By Katie Botkin
For years, I traveled to Portland, Ore., to take fusion bellydance classes at Rachel Brice’s Datura studio, then the center of the universe for tribal fusion — a fluid, muscular style that takes inspiration from anything and everything, and melds it with the shimmies of more traditional belly dance.
Traveling to Portland seemed a relatively short distance, since I met women there who had flown from South America and Europe for classes. Later, after almost dying in childbirth and taking a forced break from dancing, I discovered that Datura teacher Ashley Lopez had moved from Portland to Sandpoint, and was teaching a class half a block from my house.

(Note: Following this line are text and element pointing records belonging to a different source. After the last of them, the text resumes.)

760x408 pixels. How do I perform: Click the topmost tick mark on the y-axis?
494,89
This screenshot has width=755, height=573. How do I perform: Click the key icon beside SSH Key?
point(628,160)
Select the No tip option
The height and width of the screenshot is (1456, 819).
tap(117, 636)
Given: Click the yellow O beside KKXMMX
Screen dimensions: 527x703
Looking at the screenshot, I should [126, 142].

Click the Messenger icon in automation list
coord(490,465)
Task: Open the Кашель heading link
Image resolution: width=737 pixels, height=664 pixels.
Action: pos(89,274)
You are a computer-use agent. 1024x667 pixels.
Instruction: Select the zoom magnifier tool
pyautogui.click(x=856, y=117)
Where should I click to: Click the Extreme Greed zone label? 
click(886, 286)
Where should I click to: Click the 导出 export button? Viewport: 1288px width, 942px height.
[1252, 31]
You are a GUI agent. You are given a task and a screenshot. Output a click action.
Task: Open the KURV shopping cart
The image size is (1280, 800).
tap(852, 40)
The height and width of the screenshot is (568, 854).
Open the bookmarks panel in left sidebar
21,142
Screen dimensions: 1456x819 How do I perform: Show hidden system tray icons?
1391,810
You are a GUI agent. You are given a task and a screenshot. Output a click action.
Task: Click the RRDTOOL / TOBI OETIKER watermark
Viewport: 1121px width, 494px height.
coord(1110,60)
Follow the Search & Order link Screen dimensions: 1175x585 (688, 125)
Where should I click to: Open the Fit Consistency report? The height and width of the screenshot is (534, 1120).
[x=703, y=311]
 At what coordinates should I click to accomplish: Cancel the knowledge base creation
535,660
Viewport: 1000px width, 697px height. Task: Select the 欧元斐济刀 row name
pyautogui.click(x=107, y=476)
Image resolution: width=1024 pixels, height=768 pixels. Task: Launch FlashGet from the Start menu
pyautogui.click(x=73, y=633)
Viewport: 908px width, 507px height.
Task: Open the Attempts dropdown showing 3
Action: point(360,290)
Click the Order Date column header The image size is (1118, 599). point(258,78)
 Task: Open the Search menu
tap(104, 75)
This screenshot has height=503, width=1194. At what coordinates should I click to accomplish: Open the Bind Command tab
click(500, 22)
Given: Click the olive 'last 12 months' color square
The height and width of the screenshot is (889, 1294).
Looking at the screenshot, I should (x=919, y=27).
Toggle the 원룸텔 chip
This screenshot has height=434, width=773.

Lopez specializes in contortion, flexibility and, amazingly enough for my postpartum body, rehab. I had no real way of explaining how fortuitous this seemed, since the whole thing was so niche — a lightning strike invisible to most of the world.
Lopez performs both regionally and internationally, and has toured 26 countries performing solo and with well-known bands such as Beats Antique, an electronic festival-scene ensemble best known for featuring dancer-musician Zoe Jakes.
Lopez is now heading up the North Idaho Bellydance Fest on Saturday, Sept. 9, with fellow teacher Nafabit, the winner of last year’s national Bellydancer USA competition. I’m performing at the 7 p.m. show featuring various professional dancers, in the building where I used to attend church as a homeschooled teenager.
And this is the thing about North Idaho: It’s a land of contrasts. I’ve taken skills learned for home-making, and made jingly silk costumes to promenade across the stage where I once listened to a pastor sermonize against the evils of women looking too enticing.
Lopez moved here precisely because Sandpoint offers such contrasts. Or as she puts it, “a combination of country living, kind people, a thriving arts community, incredible nature and all four seasons.”
Lopez got her start in bellydance decades ago while she was studying to be an opera singer. She fell into tribal fusion by accident and quickly became obsessed.
“I went to every class, every festival, every workshop, every performance opportunity, then I took every teaching opportunity,” Lopez said. “The community was so supportive. I got hooked up with my two main dance teachers, Zoe Jakes and Rachel Brice. Both offered me incredible support, took me on tour and had me teach at their studios, where I got great exposure.”
Since moving to North Idaho, Lopez has been equally as generous with her support. A few months after I met her — with my abdominal muscles re-stabilized and hips realigned from her classes — she invited me to perform at her home studio in Selle Valley.
While the snow fell on the farm outside, I talked with Nafabit, a Spokane-based bellydancer who specializes in more traditional forms and competes internationally in them. When I met her in 2021, she had just won the Bellydancer of the Universe’s gold medal.
I also met Charles Bommarito, an accomplished drummer whom I immediately asked to accompany me on live drums sometime. He said yes, and now is joining me onstage at the Pearl.
“Bellydance traditionally can be done with just a drum, so it seems like a natural pairing,” he said. “Drumming and dancing.”
The people Lopez has met here play a large role in how she performs and teaches.
“Against all odds, moving to Sandpoint was yet another great career move,” she said. “I’ve been offered just as much opportunity for artistic growth and business as I did when I moved to the Bay Area and then to Portland. Sandpoint is a special place, and the Pearl Theater in Bonners has also offered generous support. I am grateful to be here.”
Katie Botkin is an international writer and regional dancer based in Sandpoint.